*** Begin section ***

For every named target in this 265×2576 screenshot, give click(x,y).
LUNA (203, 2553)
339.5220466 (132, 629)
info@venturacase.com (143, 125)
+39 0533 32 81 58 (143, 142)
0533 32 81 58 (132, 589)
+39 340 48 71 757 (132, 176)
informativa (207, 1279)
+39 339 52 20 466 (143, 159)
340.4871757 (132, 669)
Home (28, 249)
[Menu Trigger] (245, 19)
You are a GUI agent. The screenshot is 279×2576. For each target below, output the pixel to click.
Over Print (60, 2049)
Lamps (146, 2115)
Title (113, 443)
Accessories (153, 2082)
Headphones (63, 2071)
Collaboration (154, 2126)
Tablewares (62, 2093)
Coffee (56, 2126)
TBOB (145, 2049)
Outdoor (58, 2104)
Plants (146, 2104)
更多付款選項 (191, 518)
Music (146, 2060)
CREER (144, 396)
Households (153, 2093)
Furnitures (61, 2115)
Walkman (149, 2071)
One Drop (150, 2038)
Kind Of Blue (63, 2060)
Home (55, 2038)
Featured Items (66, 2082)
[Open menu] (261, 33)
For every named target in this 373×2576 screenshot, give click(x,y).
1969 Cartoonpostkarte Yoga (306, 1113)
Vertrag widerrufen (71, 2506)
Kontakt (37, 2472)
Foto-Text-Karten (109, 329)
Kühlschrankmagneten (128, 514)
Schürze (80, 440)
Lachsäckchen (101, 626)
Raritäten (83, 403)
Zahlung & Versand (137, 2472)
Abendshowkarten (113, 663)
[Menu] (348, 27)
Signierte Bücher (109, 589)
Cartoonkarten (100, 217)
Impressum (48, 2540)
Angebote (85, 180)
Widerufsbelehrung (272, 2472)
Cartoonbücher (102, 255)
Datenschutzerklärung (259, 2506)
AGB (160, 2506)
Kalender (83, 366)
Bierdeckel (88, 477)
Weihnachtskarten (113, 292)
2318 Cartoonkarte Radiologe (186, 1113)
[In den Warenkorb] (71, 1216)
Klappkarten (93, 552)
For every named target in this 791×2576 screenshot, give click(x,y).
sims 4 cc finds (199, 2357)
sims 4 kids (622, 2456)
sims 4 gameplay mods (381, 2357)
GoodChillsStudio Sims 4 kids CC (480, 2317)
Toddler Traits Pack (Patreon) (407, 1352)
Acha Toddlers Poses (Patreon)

*** End section ***

# WHAT IS NEEDED
Ending with the line containing "Cartoonbücher (102, 255)", please print exactly the lines of the material above from its first line onward, and nothing else.

# ANSWER SECTION
For every named target in this 265×2576 screenshot, give click(x,y).
LUNA (203, 2553)
339.5220466 (132, 629)
info@venturacase.com (143, 125)
+39 0533 32 81 58 (143, 142)
0533 32 81 58 (132, 589)
+39 340 48 71 757 (132, 176)
informativa (207, 1279)
+39 339 52 20 466 (143, 159)
340.4871757 (132, 669)
Home (28, 249)
[Menu Trigger] (245, 19)
You are a GUI agent. The screenshot is 279×2576. For each target below, output the pixel to click.
Over Print (60, 2049)
Lamps (146, 2115)
Title (113, 443)
Accessories (153, 2082)
Headphones (63, 2071)
Collaboration (154, 2126)
Tablewares (62, 2093)
Coffee (56, 2126)
TBOB (145, 2049)
Outdoor (58, 2104)
Plants (146, 2104)
更多付款選項 (191, 518)
Music (146, 2060)
CREER (144, 396)
Households (153, 2093)
Furnitures (61, 2115)
Walkman (149, 2071)
One Drop (150, 2038)
Kind Of Blue (63, 2060)
Home (55, 2038)
Featured Items (66, 2082)
[Open menu] (261, 33)
For every named target in this 373×2576 screenshot, give click(x,y).
1969 Cartoonpostkarte Yoga (306, 1113)
Vertrag widerrufen (71, 2506)
Kontakt (37, 2472)
Foto-Text-Karten (109, 329)
Kühlschrankmagneten (128, 514)
Schürze (80, 440)
Lachsäckchen (101, 626)
Raritäten (83, 403)
Zahlung & Versand (137, 2472)
Abendshowkarten (113, 663)
[Menu] (348, 27)
Signierte Bücher (109, 589)
Cartoonkarten (100, 217)
Impressum (48, 2540)
Angebote (85, 180)
Widerufsbelehrung (272, 2472)
Cartoonbücher (102, 255)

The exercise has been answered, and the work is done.